Recorded information -
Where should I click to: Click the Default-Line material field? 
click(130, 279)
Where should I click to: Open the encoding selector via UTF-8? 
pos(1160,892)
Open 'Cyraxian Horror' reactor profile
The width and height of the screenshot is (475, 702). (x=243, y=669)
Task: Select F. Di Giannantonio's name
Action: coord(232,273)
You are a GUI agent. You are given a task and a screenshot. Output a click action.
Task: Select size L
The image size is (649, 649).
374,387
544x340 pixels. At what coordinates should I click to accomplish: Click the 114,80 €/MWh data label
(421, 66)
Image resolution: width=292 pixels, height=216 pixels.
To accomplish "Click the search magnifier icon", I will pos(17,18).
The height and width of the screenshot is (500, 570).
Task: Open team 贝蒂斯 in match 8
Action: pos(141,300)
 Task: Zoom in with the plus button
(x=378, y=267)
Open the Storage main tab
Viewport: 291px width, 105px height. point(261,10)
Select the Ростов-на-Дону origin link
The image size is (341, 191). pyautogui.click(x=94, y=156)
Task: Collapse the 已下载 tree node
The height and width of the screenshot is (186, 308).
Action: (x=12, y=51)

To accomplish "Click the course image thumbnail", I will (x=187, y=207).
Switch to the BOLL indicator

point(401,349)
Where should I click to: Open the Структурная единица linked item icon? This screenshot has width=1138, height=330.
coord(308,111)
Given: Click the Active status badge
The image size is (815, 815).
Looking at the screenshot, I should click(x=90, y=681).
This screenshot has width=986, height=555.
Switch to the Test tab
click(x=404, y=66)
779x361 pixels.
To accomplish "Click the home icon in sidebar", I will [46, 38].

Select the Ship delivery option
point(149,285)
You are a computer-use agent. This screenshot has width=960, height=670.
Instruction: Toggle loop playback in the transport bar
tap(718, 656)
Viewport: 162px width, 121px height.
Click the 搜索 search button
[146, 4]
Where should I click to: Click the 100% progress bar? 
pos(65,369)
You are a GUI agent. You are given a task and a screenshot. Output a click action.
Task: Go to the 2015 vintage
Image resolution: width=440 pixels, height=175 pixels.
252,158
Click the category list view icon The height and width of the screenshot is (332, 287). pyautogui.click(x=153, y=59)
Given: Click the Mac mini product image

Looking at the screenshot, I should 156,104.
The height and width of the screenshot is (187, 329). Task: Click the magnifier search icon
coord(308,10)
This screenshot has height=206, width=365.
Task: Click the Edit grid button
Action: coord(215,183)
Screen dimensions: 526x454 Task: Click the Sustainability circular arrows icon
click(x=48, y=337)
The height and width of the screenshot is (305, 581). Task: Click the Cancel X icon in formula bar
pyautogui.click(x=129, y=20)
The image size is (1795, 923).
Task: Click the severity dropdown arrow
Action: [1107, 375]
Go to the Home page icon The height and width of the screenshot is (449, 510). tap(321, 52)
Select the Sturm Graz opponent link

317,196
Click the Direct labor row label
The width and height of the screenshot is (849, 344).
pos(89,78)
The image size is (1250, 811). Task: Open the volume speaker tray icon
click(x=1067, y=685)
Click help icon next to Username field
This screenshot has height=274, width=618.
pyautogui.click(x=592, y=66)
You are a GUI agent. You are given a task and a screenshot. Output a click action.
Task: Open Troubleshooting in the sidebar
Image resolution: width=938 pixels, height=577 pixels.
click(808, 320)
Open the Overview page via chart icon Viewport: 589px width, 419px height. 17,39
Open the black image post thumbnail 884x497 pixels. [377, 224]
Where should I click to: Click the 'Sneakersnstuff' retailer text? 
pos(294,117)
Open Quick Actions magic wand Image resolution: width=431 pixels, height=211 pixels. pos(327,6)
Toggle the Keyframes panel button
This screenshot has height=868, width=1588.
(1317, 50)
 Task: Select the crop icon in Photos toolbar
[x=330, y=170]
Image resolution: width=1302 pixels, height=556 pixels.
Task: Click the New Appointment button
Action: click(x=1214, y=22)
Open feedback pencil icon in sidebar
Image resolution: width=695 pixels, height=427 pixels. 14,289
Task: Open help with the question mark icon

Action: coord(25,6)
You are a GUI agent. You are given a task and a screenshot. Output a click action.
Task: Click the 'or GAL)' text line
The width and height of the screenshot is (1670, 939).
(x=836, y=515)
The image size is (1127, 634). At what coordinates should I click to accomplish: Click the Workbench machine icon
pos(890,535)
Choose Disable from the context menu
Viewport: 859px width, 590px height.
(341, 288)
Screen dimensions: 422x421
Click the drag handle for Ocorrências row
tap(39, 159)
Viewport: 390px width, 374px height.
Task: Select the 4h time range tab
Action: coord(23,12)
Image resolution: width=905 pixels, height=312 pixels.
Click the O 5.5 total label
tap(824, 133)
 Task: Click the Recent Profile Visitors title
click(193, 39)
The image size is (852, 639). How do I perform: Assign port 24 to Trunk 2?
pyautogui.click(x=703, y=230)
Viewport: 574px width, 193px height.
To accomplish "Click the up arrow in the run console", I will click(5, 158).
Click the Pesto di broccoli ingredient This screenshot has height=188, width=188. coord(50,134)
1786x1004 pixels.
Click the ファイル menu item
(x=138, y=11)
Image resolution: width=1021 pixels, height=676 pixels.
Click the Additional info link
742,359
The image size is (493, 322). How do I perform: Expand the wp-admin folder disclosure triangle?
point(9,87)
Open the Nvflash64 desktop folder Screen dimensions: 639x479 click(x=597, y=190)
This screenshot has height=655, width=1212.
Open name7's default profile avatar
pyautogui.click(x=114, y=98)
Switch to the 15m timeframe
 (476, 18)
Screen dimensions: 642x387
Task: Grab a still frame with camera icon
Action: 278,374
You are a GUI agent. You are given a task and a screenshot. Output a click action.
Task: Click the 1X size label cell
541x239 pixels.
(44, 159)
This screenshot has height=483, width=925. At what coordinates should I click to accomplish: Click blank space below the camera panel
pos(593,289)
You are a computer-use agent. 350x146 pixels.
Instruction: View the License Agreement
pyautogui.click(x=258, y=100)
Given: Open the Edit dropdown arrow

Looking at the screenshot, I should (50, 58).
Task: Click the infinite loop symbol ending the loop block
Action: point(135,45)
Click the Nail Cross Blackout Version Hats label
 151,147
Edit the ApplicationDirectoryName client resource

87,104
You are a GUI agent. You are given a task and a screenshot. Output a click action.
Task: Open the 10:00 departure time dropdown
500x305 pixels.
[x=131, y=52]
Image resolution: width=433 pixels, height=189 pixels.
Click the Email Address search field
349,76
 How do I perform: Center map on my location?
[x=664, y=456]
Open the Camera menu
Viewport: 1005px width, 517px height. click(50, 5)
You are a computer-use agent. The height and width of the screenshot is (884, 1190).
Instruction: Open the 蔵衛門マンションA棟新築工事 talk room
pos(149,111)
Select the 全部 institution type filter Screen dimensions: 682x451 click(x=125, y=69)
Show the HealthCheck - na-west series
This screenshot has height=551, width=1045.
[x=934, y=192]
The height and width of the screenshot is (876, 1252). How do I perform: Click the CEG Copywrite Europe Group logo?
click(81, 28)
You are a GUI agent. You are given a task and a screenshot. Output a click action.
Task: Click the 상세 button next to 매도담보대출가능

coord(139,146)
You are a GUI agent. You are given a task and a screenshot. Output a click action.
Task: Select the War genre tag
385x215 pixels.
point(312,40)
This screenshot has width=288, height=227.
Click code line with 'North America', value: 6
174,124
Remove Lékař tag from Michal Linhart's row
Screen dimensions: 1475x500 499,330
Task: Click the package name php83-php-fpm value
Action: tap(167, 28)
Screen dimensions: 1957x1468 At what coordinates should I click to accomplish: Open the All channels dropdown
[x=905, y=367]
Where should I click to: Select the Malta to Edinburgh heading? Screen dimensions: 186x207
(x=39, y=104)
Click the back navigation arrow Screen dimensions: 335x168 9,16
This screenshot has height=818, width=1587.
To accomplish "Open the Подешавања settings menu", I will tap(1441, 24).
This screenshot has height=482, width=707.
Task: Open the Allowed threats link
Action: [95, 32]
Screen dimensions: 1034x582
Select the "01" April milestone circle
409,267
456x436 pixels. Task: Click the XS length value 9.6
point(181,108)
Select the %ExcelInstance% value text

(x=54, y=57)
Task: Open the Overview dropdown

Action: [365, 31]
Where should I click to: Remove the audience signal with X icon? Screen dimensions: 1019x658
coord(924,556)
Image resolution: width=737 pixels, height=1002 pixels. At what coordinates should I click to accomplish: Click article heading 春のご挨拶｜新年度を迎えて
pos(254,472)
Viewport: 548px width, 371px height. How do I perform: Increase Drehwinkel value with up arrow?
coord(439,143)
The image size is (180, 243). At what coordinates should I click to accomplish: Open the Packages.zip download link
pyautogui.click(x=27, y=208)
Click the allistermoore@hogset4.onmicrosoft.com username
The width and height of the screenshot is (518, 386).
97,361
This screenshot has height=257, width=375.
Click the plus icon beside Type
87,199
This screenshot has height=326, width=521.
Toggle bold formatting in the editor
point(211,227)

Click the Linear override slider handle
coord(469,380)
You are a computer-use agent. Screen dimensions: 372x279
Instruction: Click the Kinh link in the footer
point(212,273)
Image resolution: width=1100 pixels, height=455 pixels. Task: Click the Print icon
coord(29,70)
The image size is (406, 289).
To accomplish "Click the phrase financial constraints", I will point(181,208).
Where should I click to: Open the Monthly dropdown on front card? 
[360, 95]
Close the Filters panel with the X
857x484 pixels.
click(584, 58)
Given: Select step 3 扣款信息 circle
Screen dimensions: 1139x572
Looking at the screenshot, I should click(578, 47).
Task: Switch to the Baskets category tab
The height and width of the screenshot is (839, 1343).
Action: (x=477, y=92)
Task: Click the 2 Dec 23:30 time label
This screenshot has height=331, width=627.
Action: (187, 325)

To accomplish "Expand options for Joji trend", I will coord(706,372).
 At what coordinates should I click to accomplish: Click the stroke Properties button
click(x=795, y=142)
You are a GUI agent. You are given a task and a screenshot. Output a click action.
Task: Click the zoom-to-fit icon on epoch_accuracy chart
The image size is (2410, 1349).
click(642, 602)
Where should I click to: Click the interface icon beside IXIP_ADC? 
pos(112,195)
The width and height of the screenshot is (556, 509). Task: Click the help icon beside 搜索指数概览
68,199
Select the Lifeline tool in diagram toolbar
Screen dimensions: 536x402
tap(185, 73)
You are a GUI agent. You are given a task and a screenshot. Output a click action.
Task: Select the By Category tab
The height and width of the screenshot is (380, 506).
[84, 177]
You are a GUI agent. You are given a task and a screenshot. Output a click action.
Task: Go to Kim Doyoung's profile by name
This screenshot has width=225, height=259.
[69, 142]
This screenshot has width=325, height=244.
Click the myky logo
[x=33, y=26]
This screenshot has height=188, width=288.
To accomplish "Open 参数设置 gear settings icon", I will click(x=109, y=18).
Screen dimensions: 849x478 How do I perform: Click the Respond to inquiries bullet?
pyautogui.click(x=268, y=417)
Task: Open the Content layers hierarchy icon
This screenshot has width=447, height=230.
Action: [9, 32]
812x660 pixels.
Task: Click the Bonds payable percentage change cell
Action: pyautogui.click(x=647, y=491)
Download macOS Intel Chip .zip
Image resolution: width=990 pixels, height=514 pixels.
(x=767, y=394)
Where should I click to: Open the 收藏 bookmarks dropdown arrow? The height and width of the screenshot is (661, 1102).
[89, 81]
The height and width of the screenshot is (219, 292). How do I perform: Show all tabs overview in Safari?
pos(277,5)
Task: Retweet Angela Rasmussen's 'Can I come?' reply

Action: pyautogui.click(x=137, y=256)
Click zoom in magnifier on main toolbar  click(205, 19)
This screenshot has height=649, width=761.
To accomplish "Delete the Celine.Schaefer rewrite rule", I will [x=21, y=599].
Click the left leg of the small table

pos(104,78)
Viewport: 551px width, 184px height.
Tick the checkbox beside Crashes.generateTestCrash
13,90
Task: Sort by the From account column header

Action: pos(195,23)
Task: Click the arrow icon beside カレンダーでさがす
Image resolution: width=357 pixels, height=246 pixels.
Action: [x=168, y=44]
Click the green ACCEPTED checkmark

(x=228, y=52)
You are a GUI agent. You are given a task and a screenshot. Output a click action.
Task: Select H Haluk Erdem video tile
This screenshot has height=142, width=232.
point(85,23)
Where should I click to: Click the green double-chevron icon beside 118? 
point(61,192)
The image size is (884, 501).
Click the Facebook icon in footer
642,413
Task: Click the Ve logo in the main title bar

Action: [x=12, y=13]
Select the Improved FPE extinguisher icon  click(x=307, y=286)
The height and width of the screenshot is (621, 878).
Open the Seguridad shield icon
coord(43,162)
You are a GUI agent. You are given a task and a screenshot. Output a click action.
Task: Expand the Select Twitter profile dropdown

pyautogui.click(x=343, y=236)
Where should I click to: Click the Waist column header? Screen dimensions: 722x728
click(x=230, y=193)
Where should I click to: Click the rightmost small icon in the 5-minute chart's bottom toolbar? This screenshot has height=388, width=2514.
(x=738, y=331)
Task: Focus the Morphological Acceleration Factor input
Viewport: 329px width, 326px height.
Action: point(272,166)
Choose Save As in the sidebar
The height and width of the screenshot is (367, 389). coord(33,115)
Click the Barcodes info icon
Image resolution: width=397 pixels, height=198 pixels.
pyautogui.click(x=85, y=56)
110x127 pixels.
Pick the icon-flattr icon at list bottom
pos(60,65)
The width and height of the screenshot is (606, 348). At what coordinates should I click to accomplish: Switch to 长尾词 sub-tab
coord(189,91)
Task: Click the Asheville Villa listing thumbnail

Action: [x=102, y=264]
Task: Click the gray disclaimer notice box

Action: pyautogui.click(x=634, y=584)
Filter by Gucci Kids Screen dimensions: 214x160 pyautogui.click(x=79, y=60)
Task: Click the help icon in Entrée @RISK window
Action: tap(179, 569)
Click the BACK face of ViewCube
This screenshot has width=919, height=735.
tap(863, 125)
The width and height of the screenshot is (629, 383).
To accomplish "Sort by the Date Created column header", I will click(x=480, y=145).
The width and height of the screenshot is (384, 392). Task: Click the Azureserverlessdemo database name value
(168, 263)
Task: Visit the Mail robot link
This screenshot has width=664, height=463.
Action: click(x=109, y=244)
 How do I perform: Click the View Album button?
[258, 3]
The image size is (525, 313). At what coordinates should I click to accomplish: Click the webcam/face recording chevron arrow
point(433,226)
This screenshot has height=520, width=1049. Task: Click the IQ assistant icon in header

Work required - Show every line in the entries above that contains the string "computer".

Answer -
You are a computer-use agent. This screenshot has width=960, height=670.
You are a computer-use agent. 350x146 pixels.
You are a computer-use agent. The height and width of the screenshot is (884, 1190).
You are a computer-use agent. Screen dimensions: 372x279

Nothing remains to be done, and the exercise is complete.